NEW YORK – PSEG Long Island customers in the Village of Babylon will see additional crews working in their community through the next four months. Beginning this week, work on the sixth circuit reliability project in the Town of Babylon will take place. This project is the third location in the Village of Babylon and will better improve the reliability of the electric grid for even more of its local customers.
PSEG Long Island licensed and approved contractors will be working on this circuit and the route will cover approximately 2.5 miles in the Town and Village of Babylon. Work will include replacing existing wires, installing new and more durable poles, and installing or replacing switching equipment to help reduce the number of customers affected by an outage.
“PSEG Long Island is continually striving to ensure that its customers have service that is safe and resilient,” said John O’Connell, PSEG Long Island vice president of transmission and distribution operations. “Adding this new circuit helps bring reliable service to even more of our customers in Babylon.”
PSEG Long Island crews will be working on the following streets in the Town of Babylon and the Village of Babylon:
Ellen Avenue between Oak Street and Deer Park Avenue
Deer Park Avenue between Shaw Avenue and Smith Street
Mason Avenue between Deer Park Avenue and Siegel Boulevard
Siegel Boulevard between Mason Avenue and Park Avenue
Park Avenue between Deer Park Avenue and Siegel Boulevard
Park Avenue between Ralph Avenue and Southards Pond Park
Locust Avenue between Cadman Avenue and Southards Pond Park
Livingston Avenue between Locust Avenue and Old Farmingdale Road
Frederick Avenue between Locust Avenue and Park Avenue
Old Farmingdale Road between Livingston Avenue and President Place
Westminster Avenue between Old Farmingdale Road and Hubbards Path
Hubbards Path between Westminster Avenue and Sunrise Highway (Route 27)
Sunrise Highway North Service Road between Hubbards Path and entrance ramp to Sunrise Highway west (Route 27)

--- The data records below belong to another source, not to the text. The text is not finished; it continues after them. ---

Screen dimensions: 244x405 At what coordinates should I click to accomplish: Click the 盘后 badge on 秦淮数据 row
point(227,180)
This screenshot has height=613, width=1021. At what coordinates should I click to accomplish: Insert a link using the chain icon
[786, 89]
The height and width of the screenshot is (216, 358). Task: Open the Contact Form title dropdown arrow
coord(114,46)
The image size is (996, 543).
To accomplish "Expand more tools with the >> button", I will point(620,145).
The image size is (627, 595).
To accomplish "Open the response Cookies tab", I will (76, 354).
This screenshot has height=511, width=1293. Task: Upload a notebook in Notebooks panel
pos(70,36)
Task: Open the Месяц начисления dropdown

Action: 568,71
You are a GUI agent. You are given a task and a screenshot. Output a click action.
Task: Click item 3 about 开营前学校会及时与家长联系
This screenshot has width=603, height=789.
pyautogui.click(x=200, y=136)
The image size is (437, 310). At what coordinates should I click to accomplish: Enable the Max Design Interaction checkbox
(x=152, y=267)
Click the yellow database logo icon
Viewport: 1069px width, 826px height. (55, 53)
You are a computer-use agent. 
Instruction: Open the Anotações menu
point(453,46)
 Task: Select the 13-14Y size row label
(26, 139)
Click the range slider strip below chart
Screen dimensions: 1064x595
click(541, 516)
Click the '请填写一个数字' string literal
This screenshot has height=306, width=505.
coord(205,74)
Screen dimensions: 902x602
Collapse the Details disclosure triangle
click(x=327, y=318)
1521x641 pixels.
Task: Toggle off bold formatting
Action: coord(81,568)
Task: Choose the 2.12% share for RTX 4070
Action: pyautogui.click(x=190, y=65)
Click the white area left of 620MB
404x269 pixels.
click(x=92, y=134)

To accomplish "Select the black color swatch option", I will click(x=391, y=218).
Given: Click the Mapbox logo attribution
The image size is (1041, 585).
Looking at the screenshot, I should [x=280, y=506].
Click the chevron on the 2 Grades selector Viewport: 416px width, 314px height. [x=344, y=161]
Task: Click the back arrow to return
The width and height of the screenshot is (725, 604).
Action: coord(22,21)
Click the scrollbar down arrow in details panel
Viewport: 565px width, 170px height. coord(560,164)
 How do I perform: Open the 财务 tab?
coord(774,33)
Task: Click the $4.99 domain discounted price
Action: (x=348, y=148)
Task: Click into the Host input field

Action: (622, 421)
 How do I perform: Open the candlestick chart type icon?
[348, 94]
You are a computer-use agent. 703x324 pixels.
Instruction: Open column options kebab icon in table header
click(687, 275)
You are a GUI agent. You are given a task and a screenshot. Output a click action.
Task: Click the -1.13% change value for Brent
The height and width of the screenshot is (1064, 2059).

This project is funded through the FEMA Hazard Mitigation Assistance Program, which was established to harden electrical distribution infrastructure against future storm damage and help restore power more quickly. In 2014, more than $729 million of federal recovery funds were secured for the Long Island Power Authority via an agreement between Governor Andrew M. Cuomo and the Federal Emergency Management Agency (FEMA), under the FEMA 406 Mitigation Program.